Just patience, and repetition. The German cases are very common in most of Indoeuropean languages (like in Latin, Greek, Polish... even in English, although they are not so obvious anymore), and are the basis of the grammar of modern grammar. For example, "who", "whose", "whom" are in fact different cases of the same root, just like in German.
Good luck, mein Freund!
We Spanish talkers have words for that. But it keeps being hard to understand... I guess spanish feels easier because the plural is applied both to the article and the subject: "los platos=die Teller=the plates"; "el plato=den Teller=the plate". Actually I find english easier than spanish or german
But if Teller was feminine it would also be die Teller wouldn't it? Accusative is den, die, das right? So being able to discern whether Teller was plural or feminine here rests on knowing that Teller is masculine. Are there any tricks in guessing the gender of a newly learned noun?

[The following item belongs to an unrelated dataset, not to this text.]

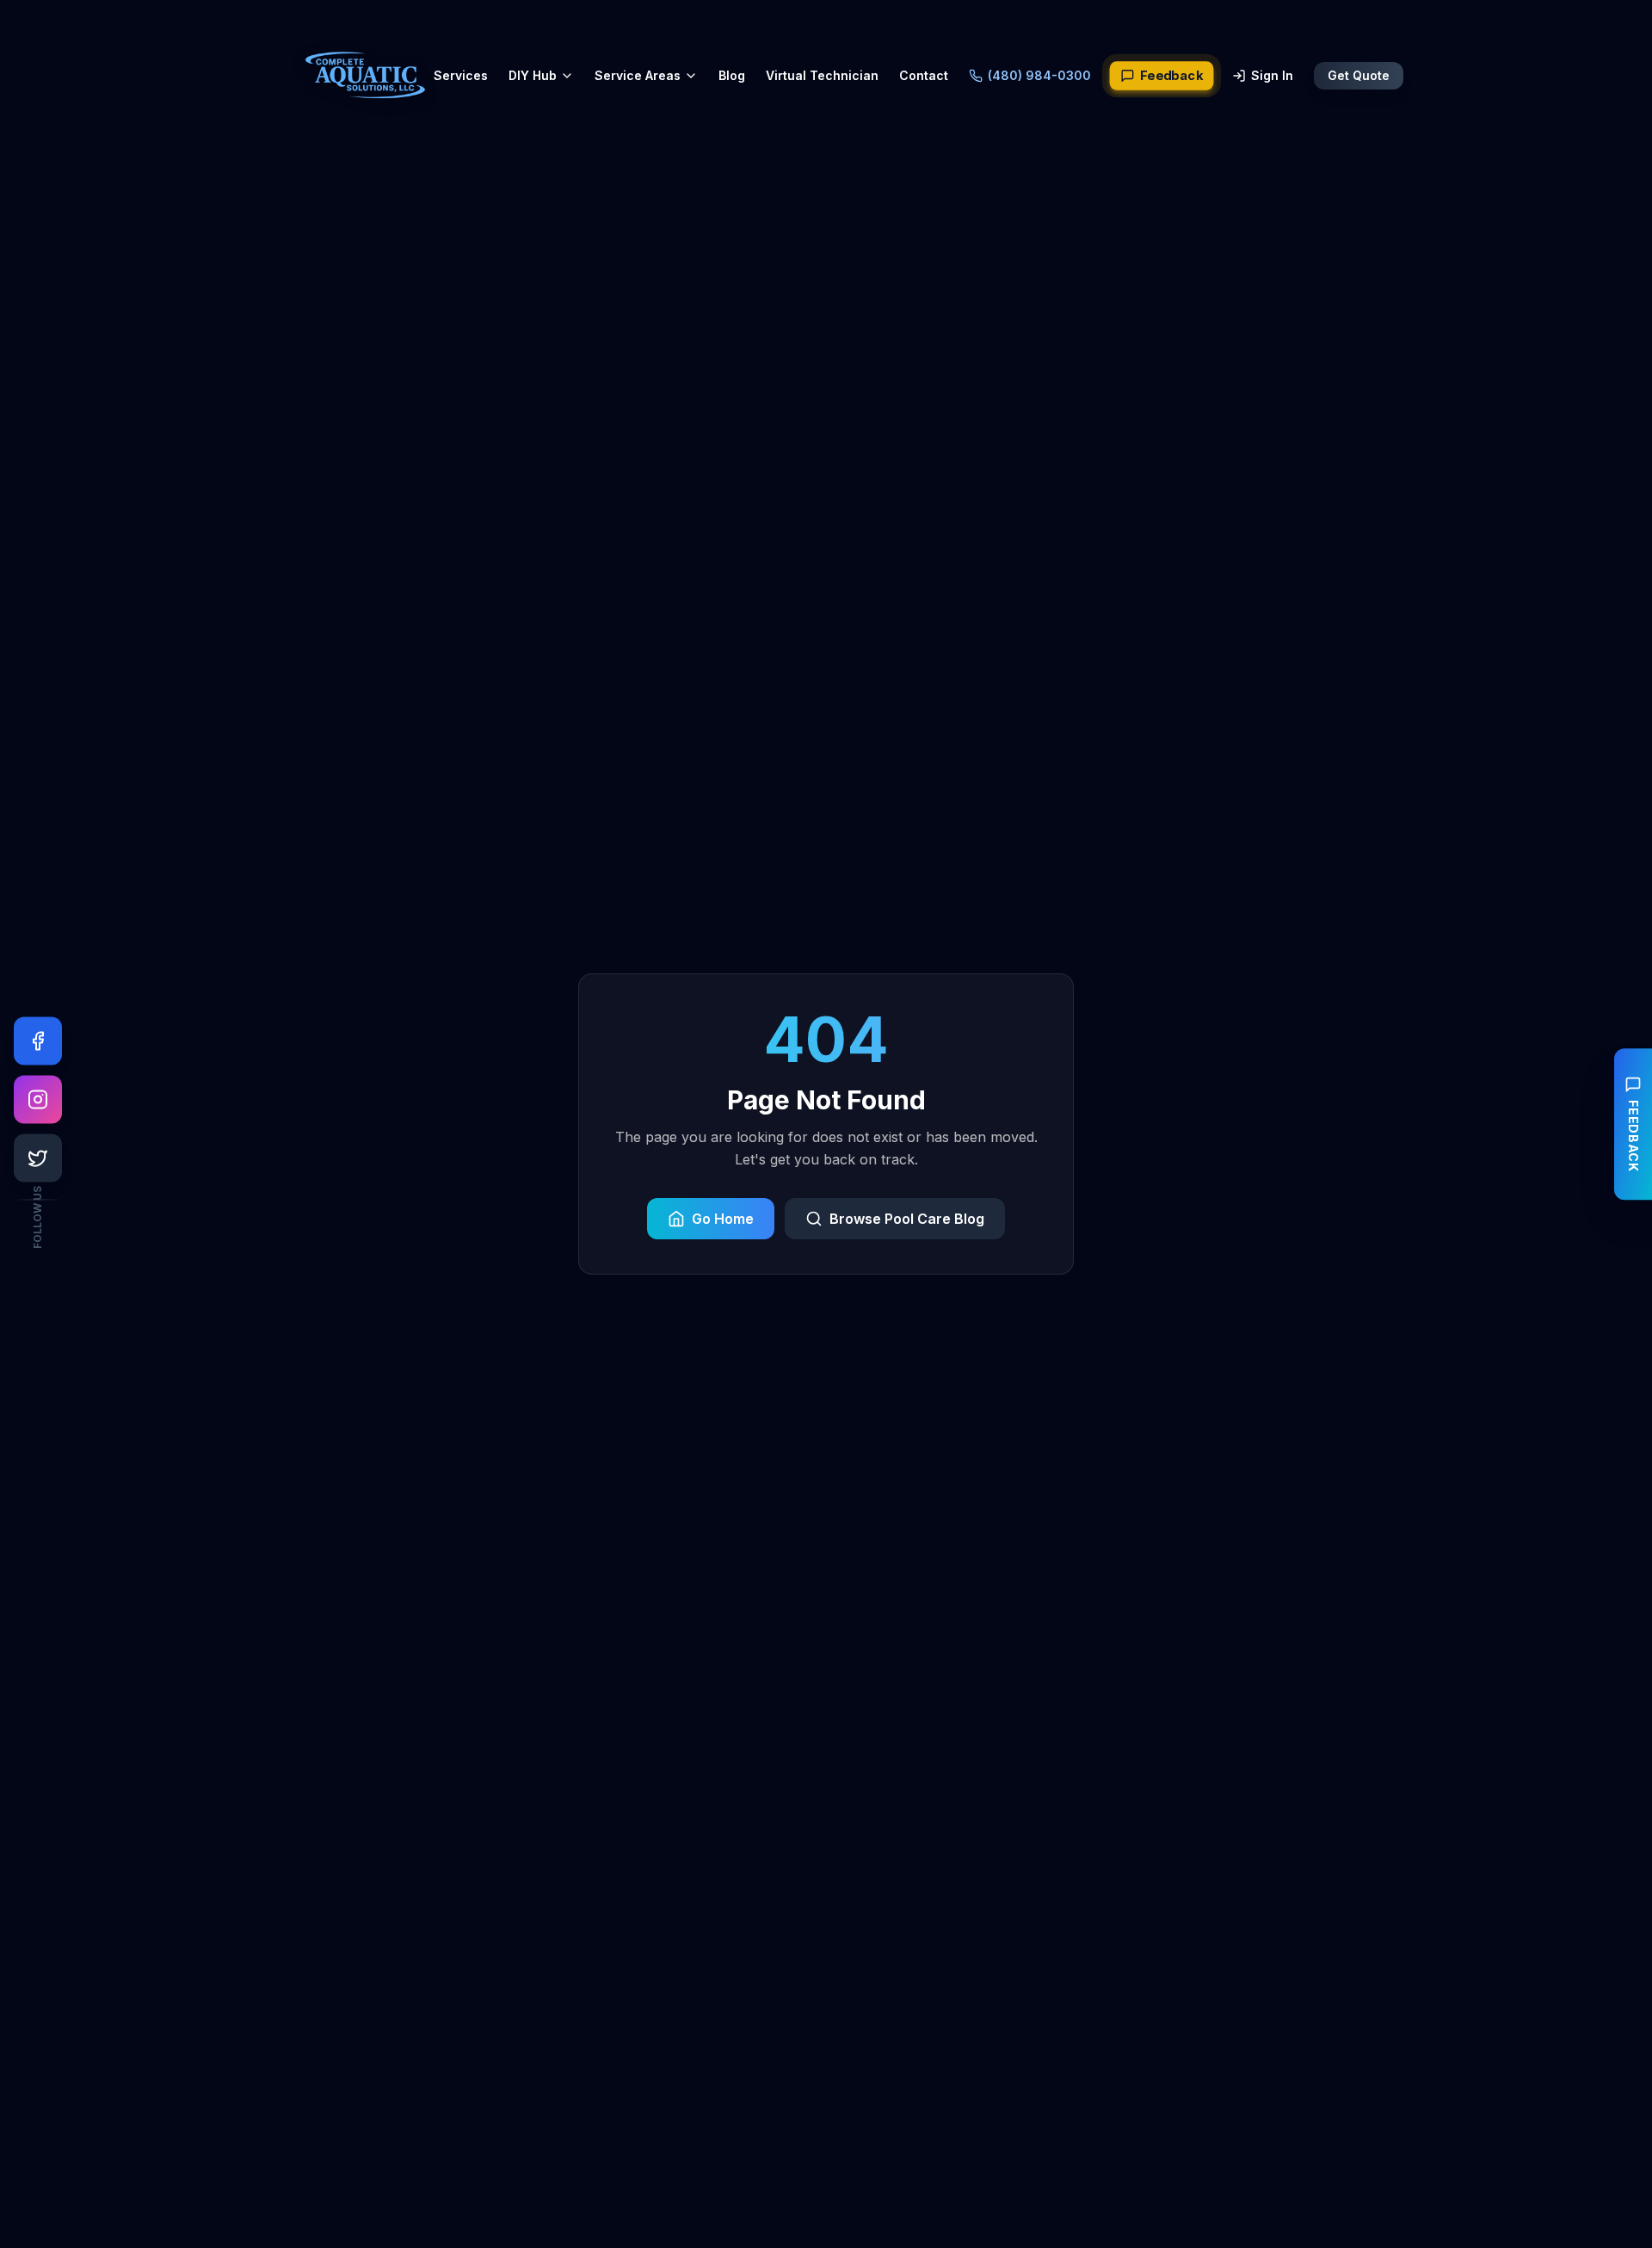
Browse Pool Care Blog (906, 1218)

So far I've read that -chen tends to be neuter and -e tends to be feminen.
You're right, -chen is usually neuter and -ung is usually feminine. This page may help: http://www.learn-german-smarter.com/learn-german-articles.html
Yes! But as far as I know there are lots of exceptions.
Masculine if it ends in -ig, -or, -ismus (and I think something like 75 percent of nouns are Masculine so a lot others as well)
Feminine if it ends in -ei, -ie, -heit, -keit, -schaft, -ung, -ion, -taet, -ade, -ik, -ur, -unft, -enz and most two syllable words that end in "e"
Neuter if it has diminuitive suffixes like -lein, or -chen, gerunds (verbs that are "nouned") and most nouns that end in -um.
Wouldn't have helped you here though, unless you went with the "must be Masculine since it doesn't follow the other endings and a majority of nouns are masculine."
My source is "English Grammar for Students of German" which i definitely reccomend.